Hopefully this differentiation will help you as it has me.
First of all, you should be sure that you understand the difference between CI library and helper class. Helper class is anything that helps any pre-made thing such as array, string, uri, etc; they are there and PHP already provides functions for them but you still create a helper to add more functionality to them.
On the other hand, library can be anything like something you are creating for the first time, any solution which might not be necessarily already out there.
Once you understand this difference fully, taking decision must not be that difficult.
Helper contains a group of functions to help you do a particular task.
Available helpers in CI
Libraries usually contain non-CI specific functionality. Like an image library. Something which is portable between applications.
Available libraries in CI
Source link
If someone ask me what the way you follow when time comes to create Helpers or Libraries.
I think these differences:
Class : In a nutshell, a Class is a blueprint for an object. And an object encapsulates conceptually related State and Responsibility of something in your Application and usually offers an programming interface with which to interact with these. This fosters code reuse and improves maintainability.
Functions : A function is a piece of code which takes one more input in the form of parameter and does some processing and returns a value. You already have seen many functions like fopen() and fread() etc. They are built-in functions but PHP gives you option to create your own functions as well.

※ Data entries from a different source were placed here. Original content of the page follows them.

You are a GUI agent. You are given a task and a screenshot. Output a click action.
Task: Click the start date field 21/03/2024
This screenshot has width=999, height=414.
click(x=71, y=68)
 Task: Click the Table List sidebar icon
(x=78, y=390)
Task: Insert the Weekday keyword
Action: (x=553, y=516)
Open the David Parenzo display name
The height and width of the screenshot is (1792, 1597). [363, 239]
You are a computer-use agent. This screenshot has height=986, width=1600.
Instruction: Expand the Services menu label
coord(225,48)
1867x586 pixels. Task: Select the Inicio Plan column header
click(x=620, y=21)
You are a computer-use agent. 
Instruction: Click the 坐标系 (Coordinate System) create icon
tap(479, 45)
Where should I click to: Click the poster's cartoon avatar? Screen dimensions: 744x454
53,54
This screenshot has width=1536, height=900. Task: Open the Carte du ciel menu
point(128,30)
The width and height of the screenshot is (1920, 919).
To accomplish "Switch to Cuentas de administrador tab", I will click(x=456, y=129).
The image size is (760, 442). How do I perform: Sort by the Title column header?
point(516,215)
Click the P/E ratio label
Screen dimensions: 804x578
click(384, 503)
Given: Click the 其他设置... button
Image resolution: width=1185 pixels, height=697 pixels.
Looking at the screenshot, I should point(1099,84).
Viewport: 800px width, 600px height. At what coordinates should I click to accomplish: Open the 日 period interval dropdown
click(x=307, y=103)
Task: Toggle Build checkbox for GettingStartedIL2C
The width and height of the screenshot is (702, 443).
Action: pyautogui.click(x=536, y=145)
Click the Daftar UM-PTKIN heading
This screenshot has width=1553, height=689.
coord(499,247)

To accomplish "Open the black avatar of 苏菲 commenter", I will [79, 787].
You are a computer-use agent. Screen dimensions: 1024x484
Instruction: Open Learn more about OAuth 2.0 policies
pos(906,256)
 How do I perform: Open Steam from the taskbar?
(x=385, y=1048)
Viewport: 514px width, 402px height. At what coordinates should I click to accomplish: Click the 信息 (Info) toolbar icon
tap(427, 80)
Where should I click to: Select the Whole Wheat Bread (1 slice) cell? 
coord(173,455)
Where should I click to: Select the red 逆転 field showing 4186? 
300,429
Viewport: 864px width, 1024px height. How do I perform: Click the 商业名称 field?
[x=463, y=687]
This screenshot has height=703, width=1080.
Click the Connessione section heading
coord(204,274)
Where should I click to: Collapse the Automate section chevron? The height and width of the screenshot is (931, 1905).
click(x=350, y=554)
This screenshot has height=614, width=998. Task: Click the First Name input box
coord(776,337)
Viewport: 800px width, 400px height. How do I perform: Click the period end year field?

So go for Class i.e. libraries if any one point matches
global variable need to use in two or more functions or even one, I hate using Global keyword
default initialization as per each time call or load
some tasks are private to entity not publicly open, think of functions never have public modifiers why?
function to function dependencies i.e. tasks are separated but two or more tasks needs it. Think of validate_email check only for email sending script for to,cc,bcc,etc. all of these needs validate_email.
And Lastly not least all related tasks i.e. functions should be placed in single object or file, it's easier for reference and remembrance.
For Helpers : any point which not matches with libraries
Personally I use libraries for big things, say an FTP-library I built that is a lot faster than CodeIgniters shipped library. This is a class with a lot of methods that share data with each other.
I use helpers for smaller tasks that are not related to a lot of other functionality. Small functions like decorating strings might be an example. Or copying a directory recursively to another location.